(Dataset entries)

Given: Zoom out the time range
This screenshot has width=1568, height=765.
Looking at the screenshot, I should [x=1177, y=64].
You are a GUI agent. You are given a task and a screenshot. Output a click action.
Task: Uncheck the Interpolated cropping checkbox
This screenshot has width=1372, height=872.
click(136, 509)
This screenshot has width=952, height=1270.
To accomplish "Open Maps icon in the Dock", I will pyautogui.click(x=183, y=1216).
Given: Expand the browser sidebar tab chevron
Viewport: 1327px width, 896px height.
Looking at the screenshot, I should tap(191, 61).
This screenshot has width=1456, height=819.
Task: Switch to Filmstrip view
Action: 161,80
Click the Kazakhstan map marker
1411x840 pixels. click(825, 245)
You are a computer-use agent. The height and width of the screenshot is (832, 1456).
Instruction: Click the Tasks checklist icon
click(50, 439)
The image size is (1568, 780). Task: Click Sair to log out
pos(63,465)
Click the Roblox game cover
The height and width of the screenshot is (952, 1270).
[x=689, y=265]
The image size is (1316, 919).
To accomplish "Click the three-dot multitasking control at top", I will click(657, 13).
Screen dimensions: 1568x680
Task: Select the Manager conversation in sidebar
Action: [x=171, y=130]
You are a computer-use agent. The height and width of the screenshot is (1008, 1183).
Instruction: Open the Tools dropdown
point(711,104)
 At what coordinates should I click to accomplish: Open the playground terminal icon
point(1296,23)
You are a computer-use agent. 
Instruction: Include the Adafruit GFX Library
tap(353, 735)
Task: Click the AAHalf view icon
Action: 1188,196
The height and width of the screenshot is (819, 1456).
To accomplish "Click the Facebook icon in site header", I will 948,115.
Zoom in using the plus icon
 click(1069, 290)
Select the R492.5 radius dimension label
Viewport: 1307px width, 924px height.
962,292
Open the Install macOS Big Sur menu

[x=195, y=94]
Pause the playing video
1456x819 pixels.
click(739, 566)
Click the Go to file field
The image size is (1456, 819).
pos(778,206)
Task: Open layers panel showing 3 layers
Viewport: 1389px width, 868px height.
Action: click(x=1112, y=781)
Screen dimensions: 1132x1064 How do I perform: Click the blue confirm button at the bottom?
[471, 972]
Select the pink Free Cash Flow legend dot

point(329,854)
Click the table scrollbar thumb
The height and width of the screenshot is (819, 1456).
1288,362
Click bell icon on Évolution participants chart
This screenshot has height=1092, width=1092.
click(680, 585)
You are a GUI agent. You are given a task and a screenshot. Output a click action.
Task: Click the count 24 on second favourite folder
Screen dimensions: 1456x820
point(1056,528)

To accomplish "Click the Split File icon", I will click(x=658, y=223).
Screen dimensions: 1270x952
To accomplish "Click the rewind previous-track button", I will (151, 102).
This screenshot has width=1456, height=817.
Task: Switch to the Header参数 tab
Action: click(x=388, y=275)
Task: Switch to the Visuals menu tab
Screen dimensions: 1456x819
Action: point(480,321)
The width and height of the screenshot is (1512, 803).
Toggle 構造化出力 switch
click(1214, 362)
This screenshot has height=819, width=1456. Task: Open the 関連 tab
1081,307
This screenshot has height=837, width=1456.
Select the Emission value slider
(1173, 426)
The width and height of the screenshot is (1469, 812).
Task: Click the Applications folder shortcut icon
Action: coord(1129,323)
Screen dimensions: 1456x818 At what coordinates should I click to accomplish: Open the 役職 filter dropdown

- [How to complete this task]: Whenever a line above includes "computer", copy it in full.

- [Answer to this exercise]:
You are a computer-use agent. The height and width of the screenshot is (832, 1456).
You are a computer-use agent. The height and width of the screenshot is (1008, 1183).
You are a computer-use agent. 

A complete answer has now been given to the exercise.